• _Texte fourni_
▼▼▼

Joie. Vous voulez être heureux ? Un bon conseil : faites entrer la gratitude dans votre vie ! Voici quelques précieux conseils pour voir la vie côté « merci », et choisir le bonheur. Passionnant !
Par Florence Servan-Schreiber.
C’est quoi, un kif ? Exprimer sa gratitude consiste à reconnaître, dans sa vie, ce que l’on a envie de célébrer. Un instant ou une situation qui incite à remercier quelqu’un en particulier ou la vie en général. On peut s’en parler à soi-même ou à autrui, l’écrire, l’inclure dans une lettre et, mieux encore, lire cette lettre en personne à son destinataire.
Ce qui transforme un plaisir ou un moment de grâce en kif est simplement d’en éprouver de la gratitude, d’avoir l’élan de dire merci. Car ce sont les activités ordinaires et banales qui créent des vies merveilleuses dès lors que la merveille nous frappe. Au cours d’une journée, les sensations et les émotions s’accumulent, les situations, les événements et les goûts se multiplient, mais on se prive de la moitié d’une expérience positive si on ne prend pas la peine de la célébrer. C’est pourquoi exprimer sa gratitude est une « métastratégie » pour être heureux. C’est faire preuve d’émerveillement, être capable de voir le bon côté d’un revers, remercier quelqu’un (une personne de son entourage ou Dieu) et compter ses « privilèges ». Mais c’est aussi se permettre de savourer ce qui passe, de ne pas considérer que tout est dû ou normal et savoir percevoir l’intensité du présent. La gratitude libère de l’envie : la reconnaissance de ce que j’ai m’exonère du désir d’autre chose. Cela nous permet de mieux vivre avec ce que l’on possède déjà et d’être plus généreux. Ressentir et exprimer sa reconnaissance est un formidable antidote contre les émotions négatives, l’hostilité, le tourment et l’irritation.

▲▲▲

• _Lignes de données_
▼▼▼

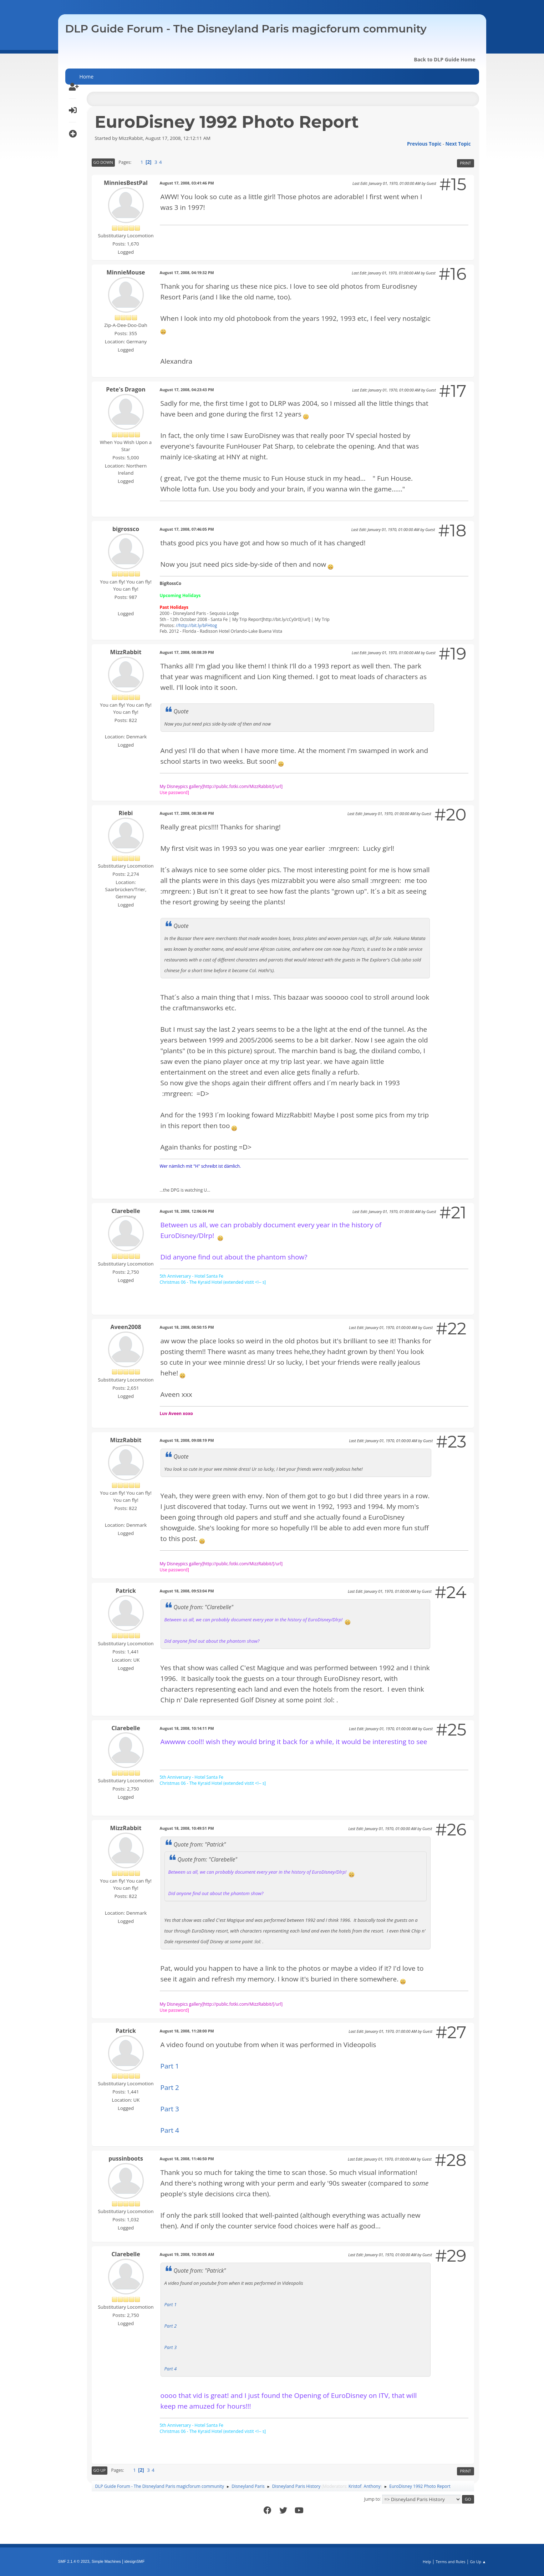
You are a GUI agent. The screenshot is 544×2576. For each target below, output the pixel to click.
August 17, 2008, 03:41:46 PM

▲▲▲

• _Tâches et exercices_
1/ Répondez à ces questions sur le texte consacré à la gratitude :
(a) En quoi consiste le fait d'exprimer sa gratitude ?
(b) Qu'est-ce qui transforme un plaisir ou un moment de grâce en kif ?
(c) Contre quoi le fait de ressentir et d'exprimer sa reconnaissance est-il un formidable antidote ?
2/ Prolongez le texte sur la gratitude en reprenant après sa dernière phrase.

• _Réponses attendues_
1/
(a) Exprimer sa gratitude consiste à reconnaître, dans sa vie, ce que l'on a envie de célébrer.
(b) C'est simplement d'en éprouver de la gratitude, d'avoir l'élan de dire merci.
(c) C'est un antidote contre les émotions négatives, l'hostilité, le tourment et l'irritation.

2/
Plus heureux
Exprimer sa gratitude, c’est beaucoup plus que dire merci. Les recherches faites sur cette pratique révèlent que les personnes reconnaissantes sont, dans l’ensemble, plus heureuses que les autres. Elles ont plus d’énergie, sont plus confiantes et ressentent plus d’émotions positives. Elles savent surtout toutes les capter. Elles sont aussi plus enclines à aider les autres, à faire preuve d’empathie et à pardonner. Elles sont plus spirituelles et moins matérialistes. Elles résistent mieux à la dépression, à l’anxiété, à la solitude, à la jalousie et aux névroses. Rien que ça ! La gratitude se décompose en deux séquences. La première est le constat du bien dans notre vie. Avec la gratitude, nous disons oui à l’existence. Nous reconnaissons, en premier lieu, qu’elle vaut la peine d’être vécue. Puis nous nous laissons pénétrer par la reconnaissance, qui confirme que la source de ce bien-être se trouve, au moins en partie, en dehors de nous-mêmes. C’est ce qui la distingue des autres sentiments. En reconnaissant l’intervention d’un élément ou d’une personne extérieurs, nous donnons à ce bienfait une valeur différente de celle des actions que nous effectuons par nos propres moyens. La gratitude est une émotion qui demande de la réflexion et de la connexion avec l’extérieur. Ce sont ces deux facteurs qui la rendent si puissante. En l’éprouvant, nous admettons notre humanité et reconnaissons que nous ne serions pas aussi bien là où nous sommes sans l’intervention des autres ou de Dieu.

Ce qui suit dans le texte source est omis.